=== Begin Enclosure ===

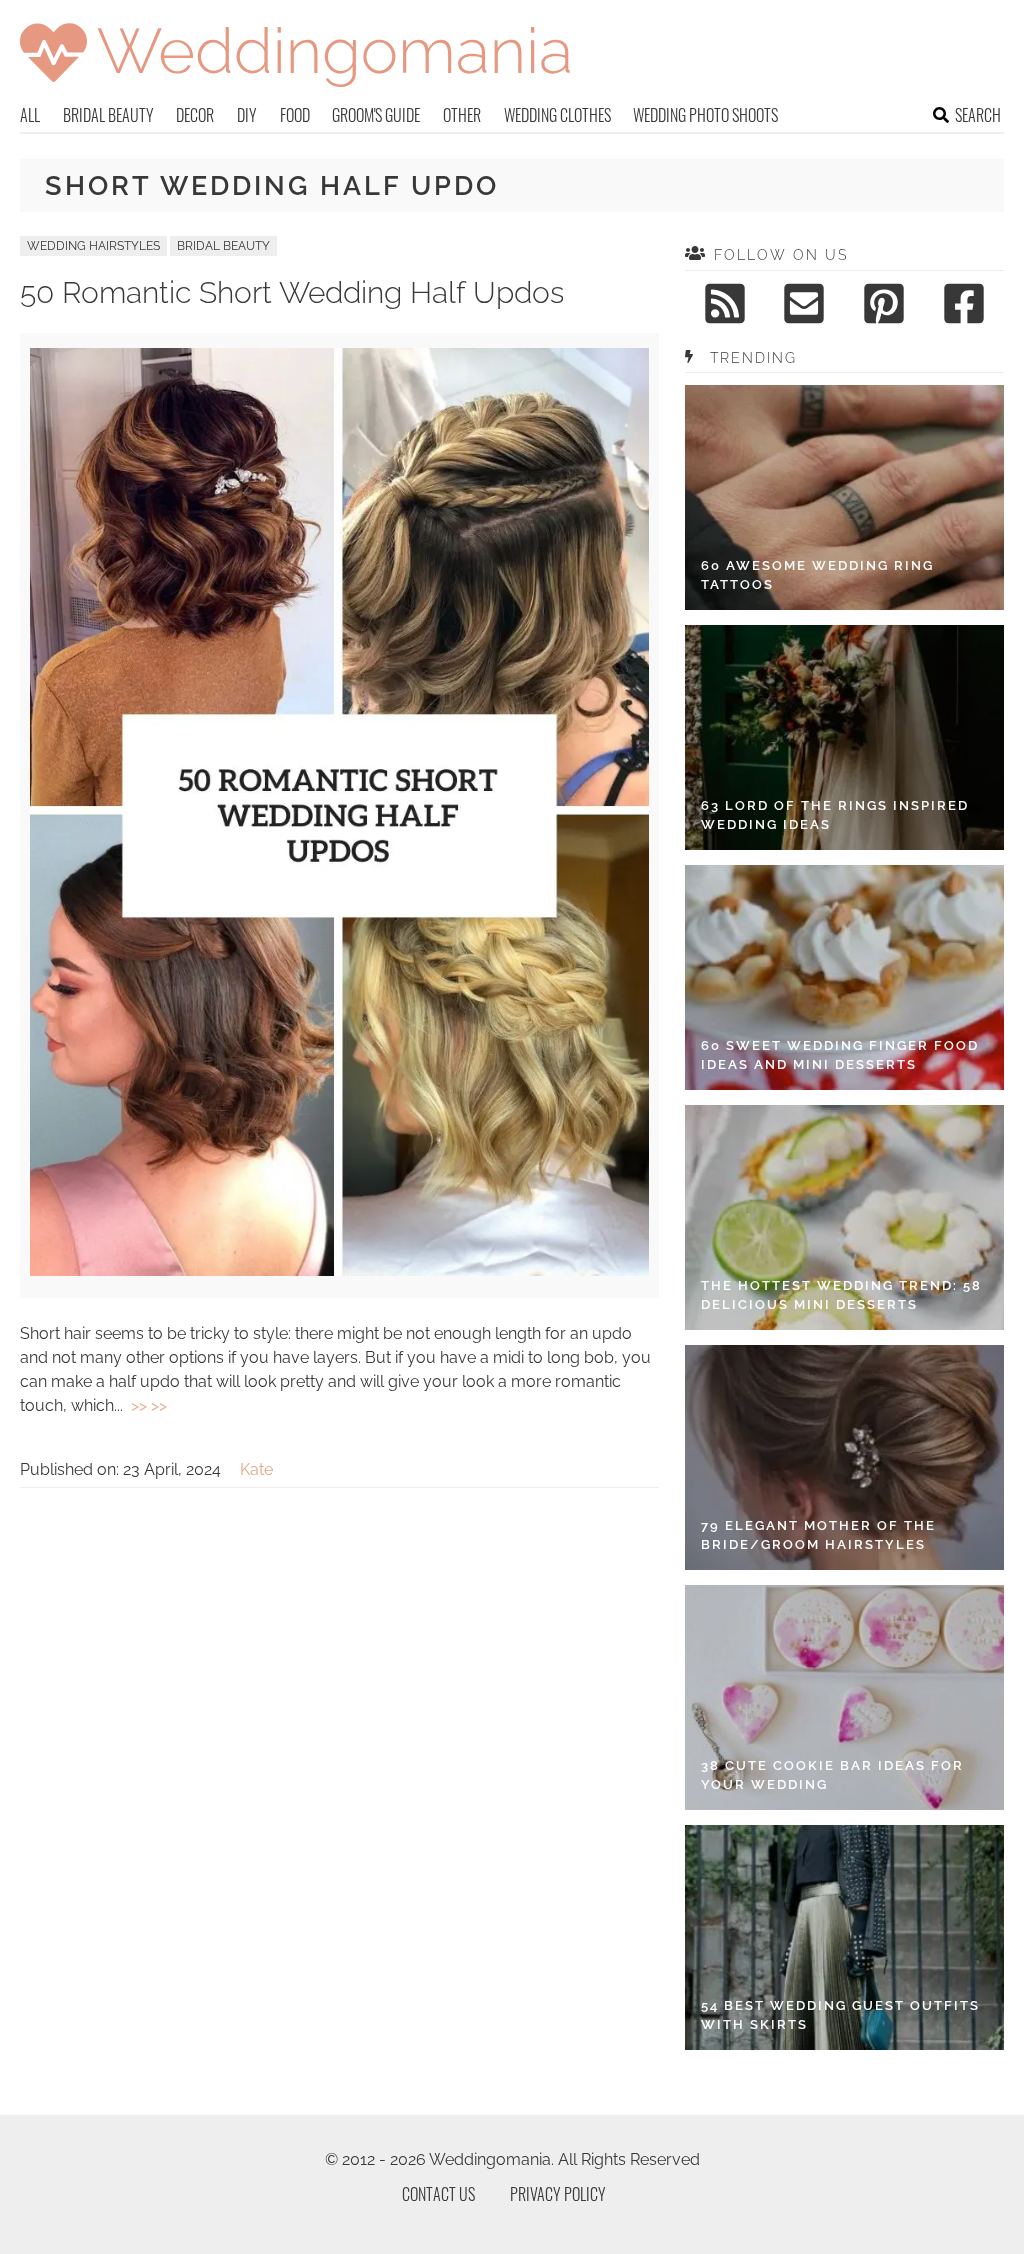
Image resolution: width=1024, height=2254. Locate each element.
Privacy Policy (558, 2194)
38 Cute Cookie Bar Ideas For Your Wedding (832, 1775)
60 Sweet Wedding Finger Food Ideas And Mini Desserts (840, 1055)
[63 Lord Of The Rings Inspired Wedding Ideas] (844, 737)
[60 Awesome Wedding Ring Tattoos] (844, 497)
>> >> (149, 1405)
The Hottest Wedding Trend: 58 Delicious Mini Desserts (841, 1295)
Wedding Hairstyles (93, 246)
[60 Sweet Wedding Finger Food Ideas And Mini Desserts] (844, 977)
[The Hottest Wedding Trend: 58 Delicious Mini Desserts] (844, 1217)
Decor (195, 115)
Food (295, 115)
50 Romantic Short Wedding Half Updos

=== End Enclosure ===

* WHAT YOU WILL DO
Every line between the one that contains "60 Sweet Wedding Finger Food Ideas And Mini Desserts (840, 1055)" and the last line of the listing, both included, should be retyped exactly, with nothing else added.

* RESPONSE TO THE EXERCISE
60 Sweet Wedding Finger Food Ideas And Mini Desserts (840, 1055)
[63 Lord Of The Rings Inspired Wedding Ideas] (844, 737)
[60 Awesome Wedding Ring Tattoos] (844, 497)
>> >> (149, 1405)
The Hottest Wedding Trend: 58 Delicious Mini Desserts (841, 1295)
Wedding Hairstyles (93, 246)
[60 Sweet Wedding Finger Food Ideas And Mini Desserts] (844, 977)
[The Hottest Wedding Trend: 58 Delicious Mini Desserts] (844, 1217)
Decor (195, 115)
Food (295, 115)
50 Romantic Short Wedding Half Updos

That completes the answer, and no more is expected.